NİHÂYET seçimler geldi kapıya dayandı…

14 Mayıs 2023 târihinde yapılacak olan Cumhurbaşkanlığı ve Milletvekilliği Genel Seçimleri şimdiden vatana, millete hayırlı olsun.

İyi de oldu. Millet yıllardır kısır çekişmelerden, çatışmalardan, kutuplaşmalardan bıkmış, usanmıştı. Hâlbuki normalde demokratik bir yarış yapılacaktı ama henüz bu topraklar bu olgunluğa erişmemiş, erişememişti.

Coğrafya, tipik Ortadoğu toplumlarının karakteristiğini yansıtıyordu. Aşiretçilik, kavmiyetçilik, rantçılık, dincilik, partizanlık, ideoloji bezirgânlığı, feodalite, Şark kurnazlığı, siyâsî kan dâvâları almış başını gidiyor ve her konuda belirleyici oluyordu. Üstelik terör (PKK), dinci darbe (FETÖ), vesâyet darbeleri (askerî ve bürokratik) de işin cabasıydı.

Kimsenin kimseye saygısı yoktu. Görüşler, düşünceler, siyâsî tercihler birilerinin hoşuna gitmezse hemen sizi mimliyorlar, ötekileştiriyorlar, düşmanlaştırıyorlar, şeytanlaştırıp alaşağı ediyorlardı. “Ölümlerden ölüm beğenin; kırk katır mı istersiniz, kırk satır mı?” moduna düşürüyorlardı. Kırk yıllık arkadaşlık ve akrabalık ilişkileri de bundan nasibini alıyordu. Gelinen nokta tam bir cinnet hâliydi! Medenîleşememiş bedevî toplumların yapısı işte bu minvâl üzereydi.

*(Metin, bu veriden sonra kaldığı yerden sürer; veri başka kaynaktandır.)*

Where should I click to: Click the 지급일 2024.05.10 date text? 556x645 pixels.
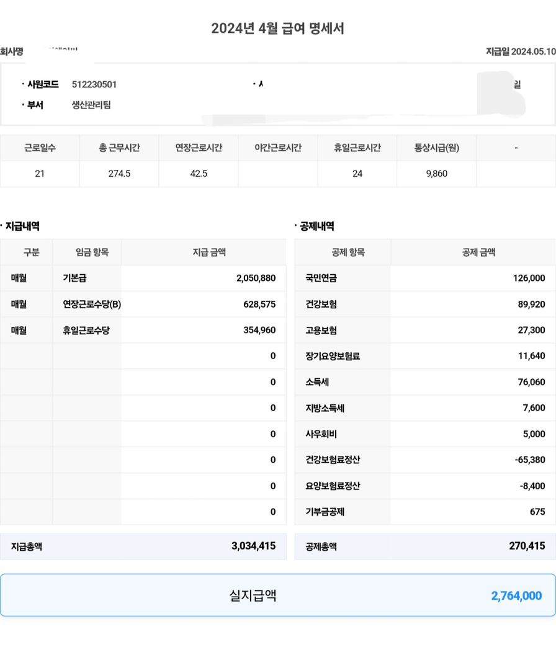click(520, 51)
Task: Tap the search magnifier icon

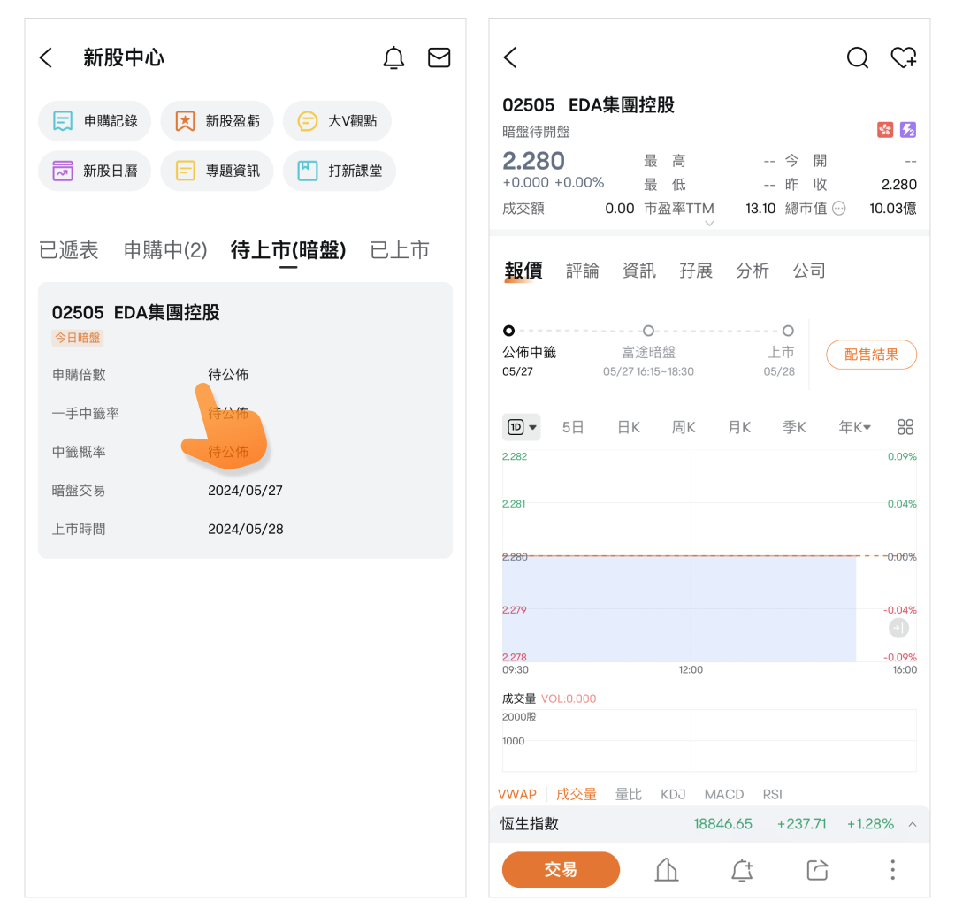Action: (x=857, y=58)
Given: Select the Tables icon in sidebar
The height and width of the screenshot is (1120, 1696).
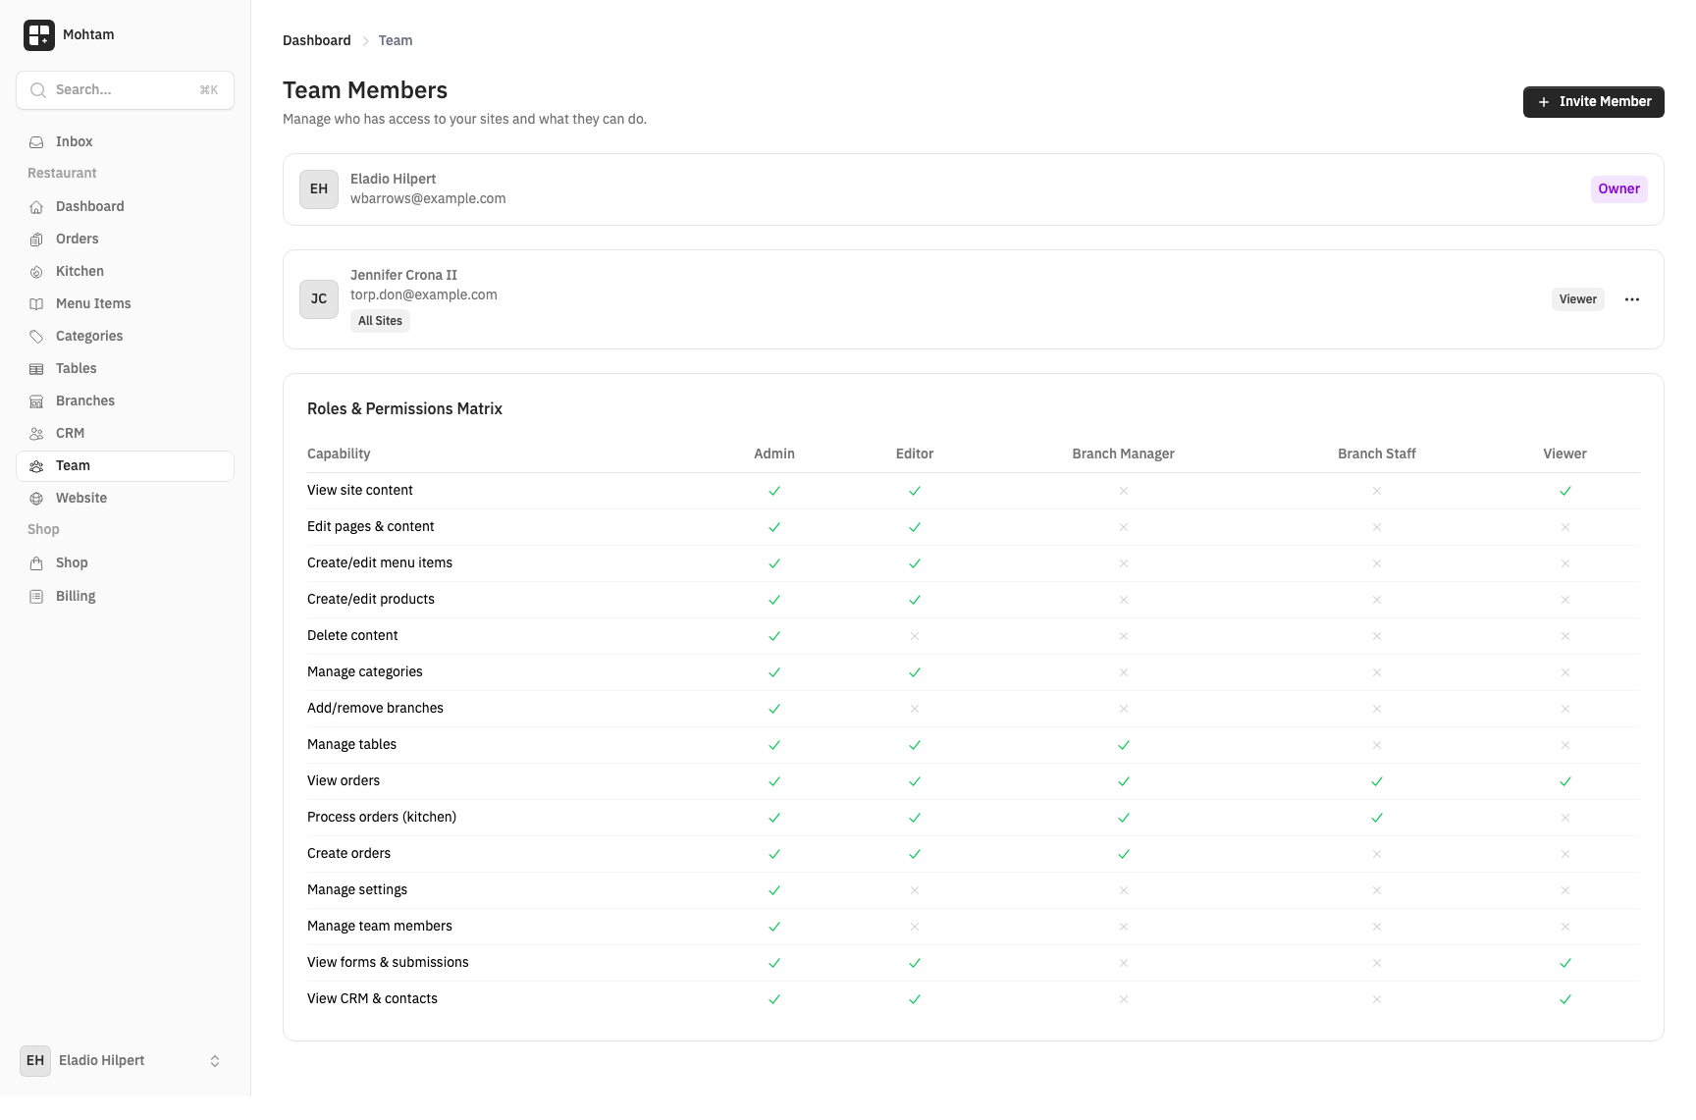Looking at the screenshot, I should coord(36,369).
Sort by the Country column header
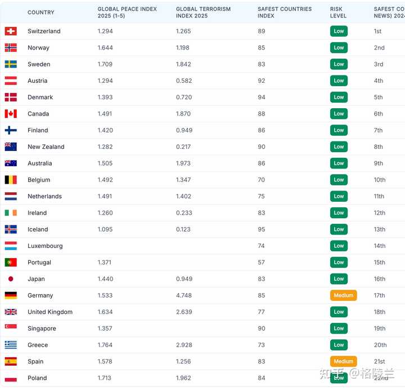Viewport: 405px width, 390px height. click(41, 12)
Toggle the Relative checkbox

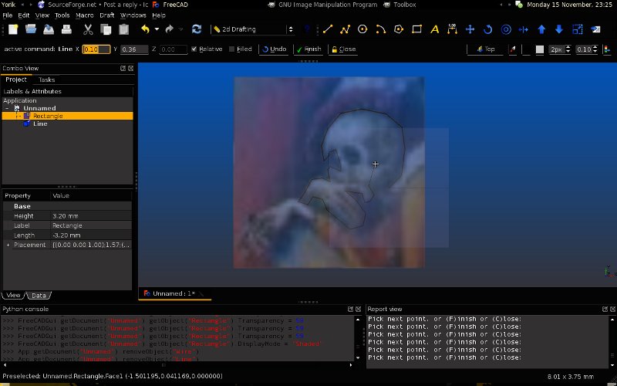(193, 49)
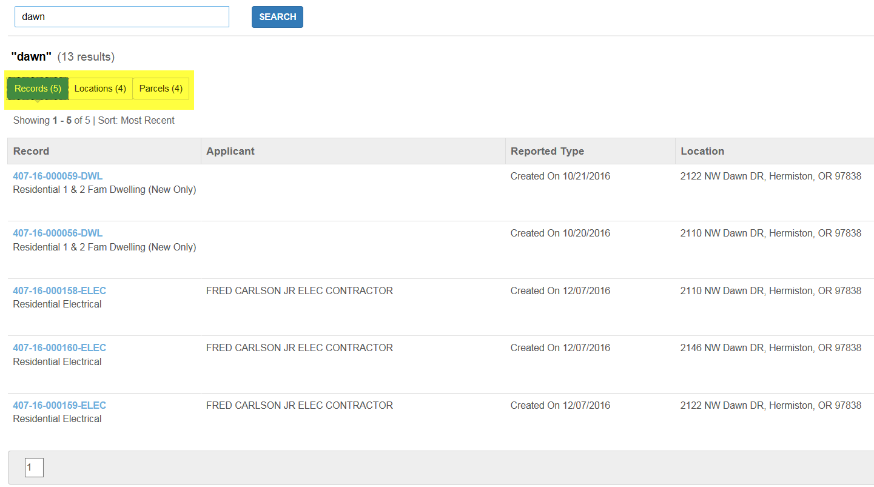Click record link 407-16-000159-ELEC
This screenshot has height=487, width=874.
[x=59, y=405]
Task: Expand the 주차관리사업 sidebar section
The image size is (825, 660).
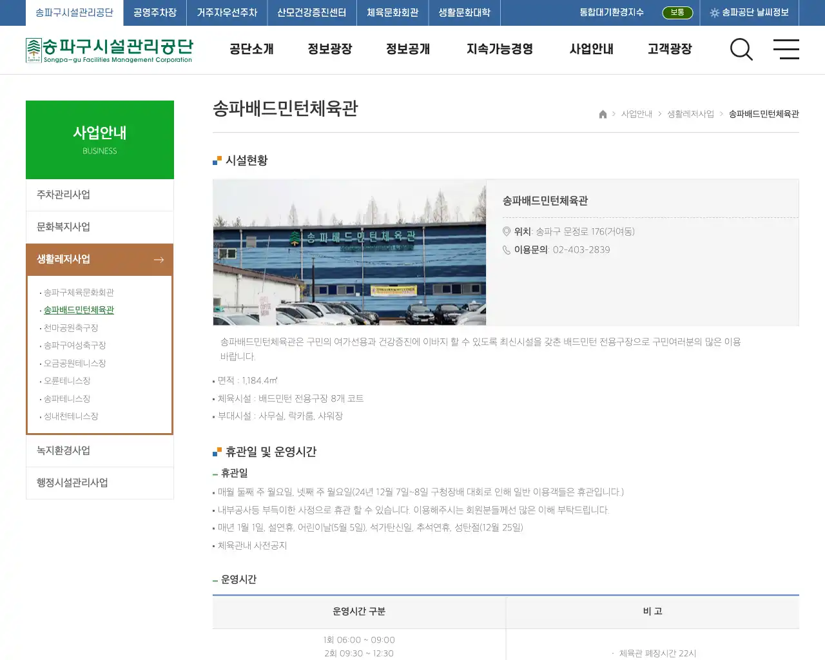Action: click(x=63, y=195)
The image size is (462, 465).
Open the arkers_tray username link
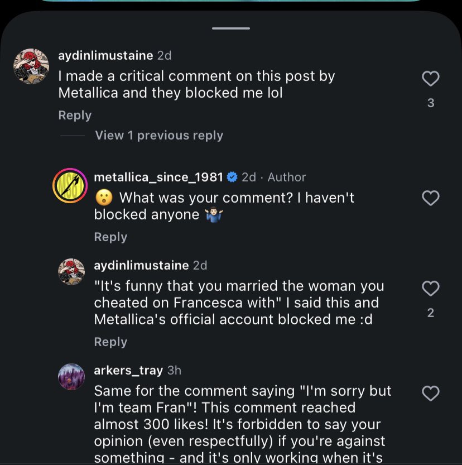coord(128,370)
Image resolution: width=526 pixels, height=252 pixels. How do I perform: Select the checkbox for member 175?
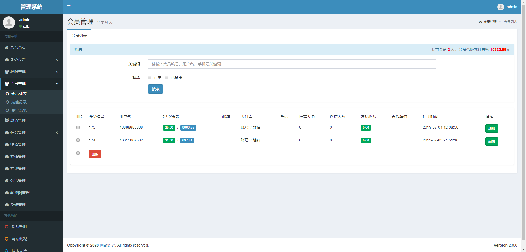(78, 127)
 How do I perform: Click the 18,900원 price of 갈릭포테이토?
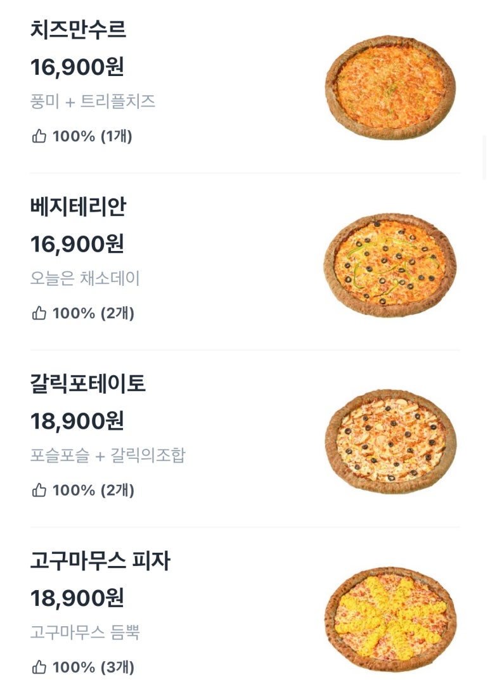[77, 422]

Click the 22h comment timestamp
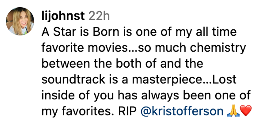[99, 17]
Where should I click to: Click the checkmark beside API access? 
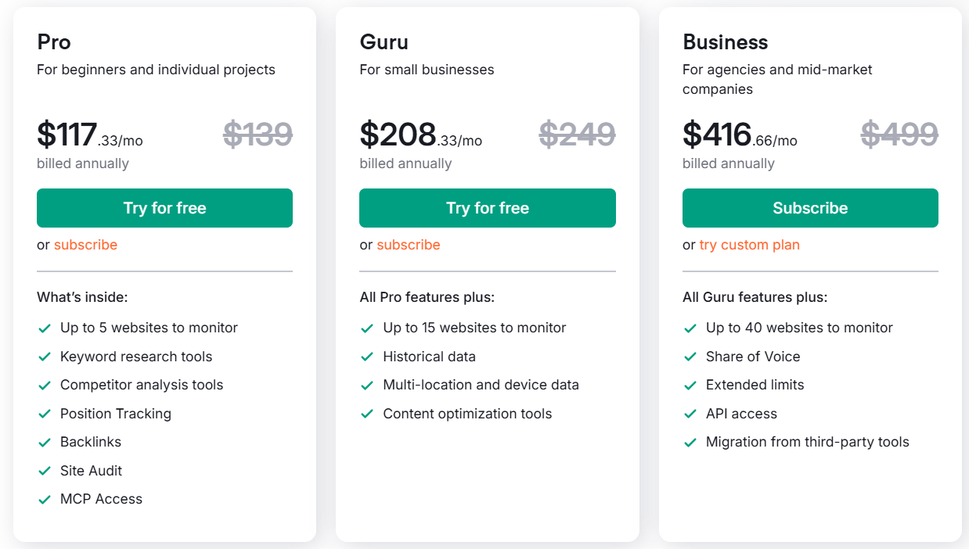tap(690, 413)
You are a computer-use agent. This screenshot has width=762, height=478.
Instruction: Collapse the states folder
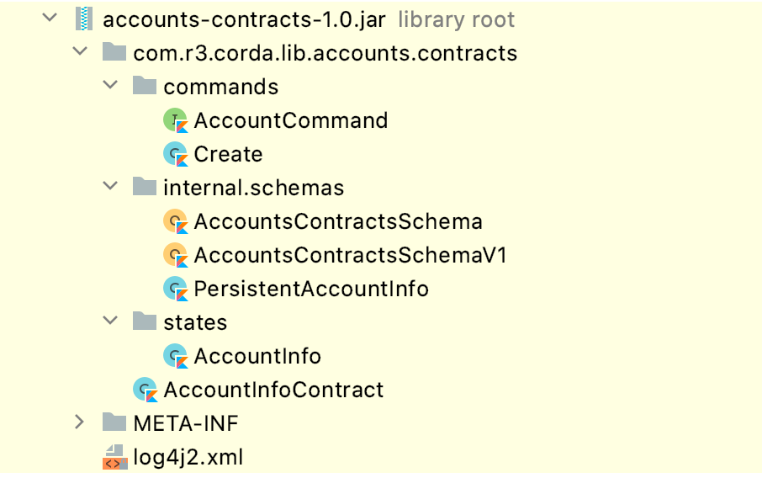pyautogui.click(x=111, y=321)
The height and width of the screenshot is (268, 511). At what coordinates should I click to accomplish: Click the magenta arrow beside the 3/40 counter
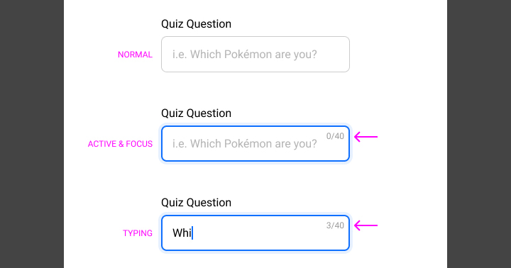(x=366, y=225)
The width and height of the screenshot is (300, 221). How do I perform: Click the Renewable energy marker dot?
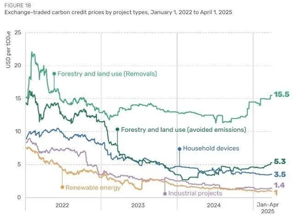click(x=62, y=187)
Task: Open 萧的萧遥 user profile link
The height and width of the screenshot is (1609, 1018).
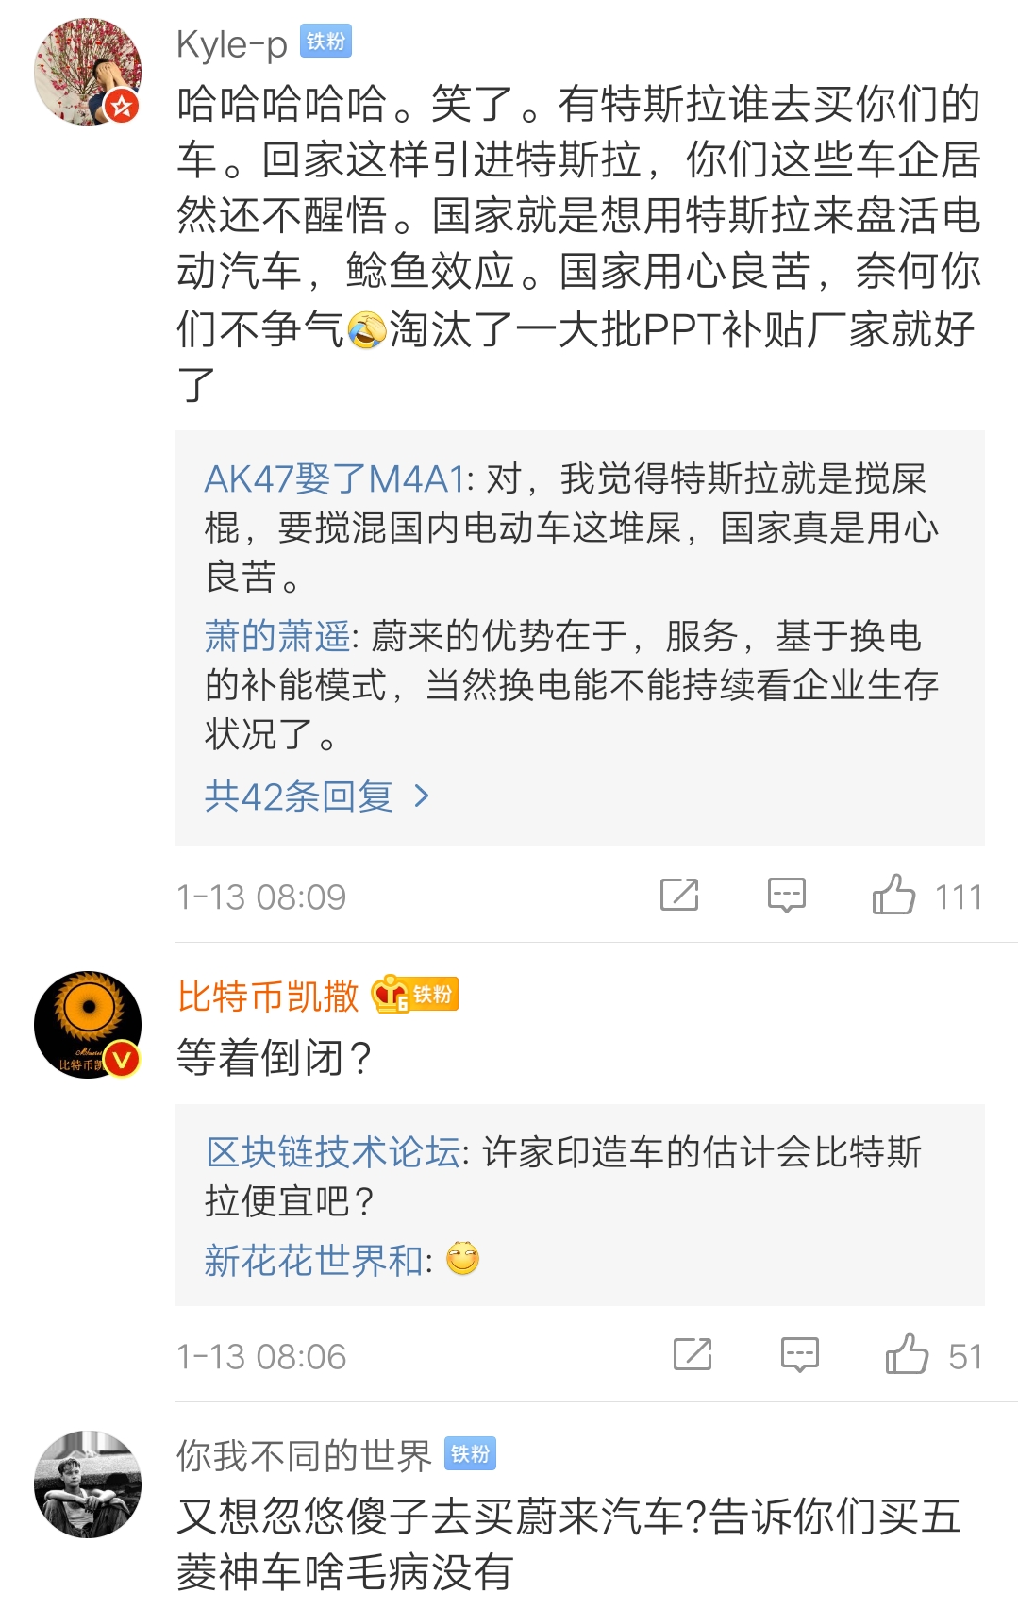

Siyâsî partiler de bu hengâmede bizlerden oy istiyorlardı. Sâde vatandaş olan bizler de kuzu kuzu oylarımızı (rey) vererek güyâ bizi adâletle yönetecek olan temsilcilerimizi seçtiğimizi zannediyor, bu sûretle seviniyor ve avunuyorduk.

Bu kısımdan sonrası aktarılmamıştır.